Page MenuHomeFreeBSD

tcp: use declarative style to fill struct tcp_log_buffer
Needs ReviewPublic

Authored by glebius on Apr 8 2025, 5:59 AM.
Tags
None
Referenced Files
Unknown Object (File)
Tue, Jul 29, 7:25 AM
Unknown Object (File)
Thu, Jul 10, 8:26 AM
Unknown Object (File)
Sun, Jul 6, 5:11 PM
Unknown Object (File)
Sat, Jul 5, 1:09 AM
Unknown Object (File)
Jun 25 2025, 4:28 AM
Unknown Object (File)
Jun 22 2025, 1:36 AM
Unknown Object (File)
Jun 21 2025, 7:17 AM
Unknown Object (File)
Jun 20 2025, 2:48 PM
Subscribers

Details

Diff Detail

Repository
rG FreeBSD src repository
Lint
Lint Skipped
Unit
Tests Skipped
Build Status
Buildable 63383
Build 60267: arc lint + arc unit

Event Timeline

Here is suggested change I described on the recent call. I like the declarative style of filling in the info for reasons of code readability and maintenance. And I was sure that a compiler would be smart enough to optimize it. However, analyzing the assembly produced with -O2 I see that the tlb->tlb_opts are always zero-filled regardless if the following memcpy() is done or not. Also, the overall size of the function in assembly grows with this change, mostly because now compiler would allocate size of struct tcp_log_buffer on the stack, then populate it with useful data, and then copy this data from stack to the memory pointed by log_entry. The copy is done as a long queue of movs, without neither rep mov nor a call to memcpy(9). This seems to happen due to stack memory not exactly representing the structure.

I have no idea how this is going to be performing under benchmarks. Speculatively should be slower, as more instructions and memory copying is done. However, unlike the unmodified version, this assembly would never touch memory returned from uma_zalloc() if it fails for any case. This seems like a nice feature to avoid cache poisoning, but for a general function that can fail sometimes. This particular function can fail only with a panic(9).

So I am unsure if you like the change or not and should we go forward with it. My expectations of the compiler were different.

To me this is marginally less readable in the changed form. Both are much better than the original but considering your comments about what the compiler actually does I suggest we leave it the way it is!

First of all I would like the thank you for providing running code for discussing this change. This allows at least me to have a discussion based on concrete code.

I agree with Randall, that I do not think this code is clearer or easier to read for humans. I was thinking about the reason why this is my impression.
Here are some points which came up:

  • this code replicates the code of tcp_fields_to_net().
  • I am used to handle flags like tlb_eventflags in away, where you or a flag in and do the corresponding action in consecutive lines of code, since these belong together logically. Looking at the code this patch proposes stets all the flags in one place and, when I want to double check the setting the flags corresponds to the correct action requires scrolling.
  • Conceptually, in my mind, initializing a variable is one step. The code for this one step is 63 lines long. For me, this code is harder to read than the one it is replacing.
  • This code uses the declarative style for all fields, except for tlb_opts. For me this inconsistency is irrelevant.

But this is just my view, only focussing on the source code. So I am happy to consider arguments which are in favor of accepting the code. Focussing on the generated machine code, I understand your statement, that the code is not better than the one generated for the code you propose to replace.

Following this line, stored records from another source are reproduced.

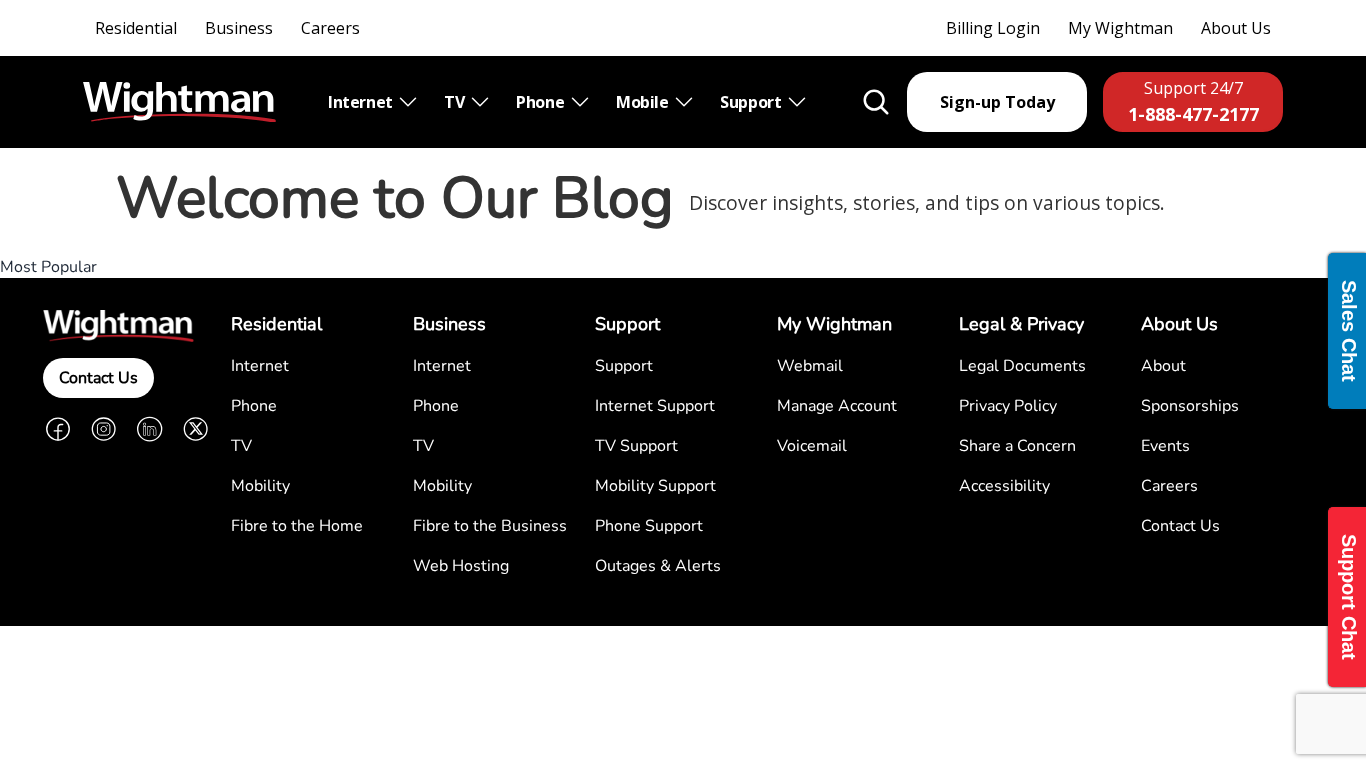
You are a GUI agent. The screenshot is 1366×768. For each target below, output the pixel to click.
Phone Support (649, 526)
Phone (542, 102)
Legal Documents (1022, 366)
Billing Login (993, 28)
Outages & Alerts (658, 566)
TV (456, 102)
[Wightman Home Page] (179, 102)
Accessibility (1004, 486)
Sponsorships (1190, 406)
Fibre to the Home (297, 526)
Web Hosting (461, 566)
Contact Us (98, 378)
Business (239, 28)
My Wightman (1120, 28)
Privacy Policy (1008, 406)
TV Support (636, 446)
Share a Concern (1017, 446)
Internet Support (655, 406)
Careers (330, 28)
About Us (1236, 28)
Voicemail (812, 446)
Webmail (810, 366)
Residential (136, 28)
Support (752, 102)
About (1163, 366)
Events (1165, 446)
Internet (362, 102)
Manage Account (837, 406)
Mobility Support (655, 486)
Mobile (644, 102)
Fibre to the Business (490, 526)
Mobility (260, 486)
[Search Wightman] (876, 102)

I do see one benefit of the suggested change: if we add additional fields to struct tcp_log_buffer, they will be automatically initialized to 0 by the suggested code. Then there would have been no reason for my earlier fix (initializing tlb_flex1 and tlb_flex2).

Given that code generated is questionable I won't insist on this change at all. However, I'd like to list the pros of such style of filling structures.

  • It is a single statement, so compiler is allowed to do any optimizations inside it, including any useful reordering of memory writes.
  • It is a single statement, so when new person reads the code, they can skip all 60 lines knowing that nothing except filling tlb happens here, no side effects.
  • Reduced maintenance overhead when adding/removing fields to the structure.

this code replicates the code of tcp_fields_to_net().

This can be avoided by providing a static inline that would return a struct tcp instead of a pointer. It could be tcp_fields_to_net() itself, since this is the only place that uses it. So will look like:

.tlb_th = th_hostorder ? hton_tcphdr(*th) : *th,

Thanks for providing your view. It helps to understand why you are proposing it.
It should be noted, that the old code does not initialize all fields, when they are not used. I guess this was done intentionally due to performance considerations. This does not work with the style suggested. But I don't know how relevant this actually is.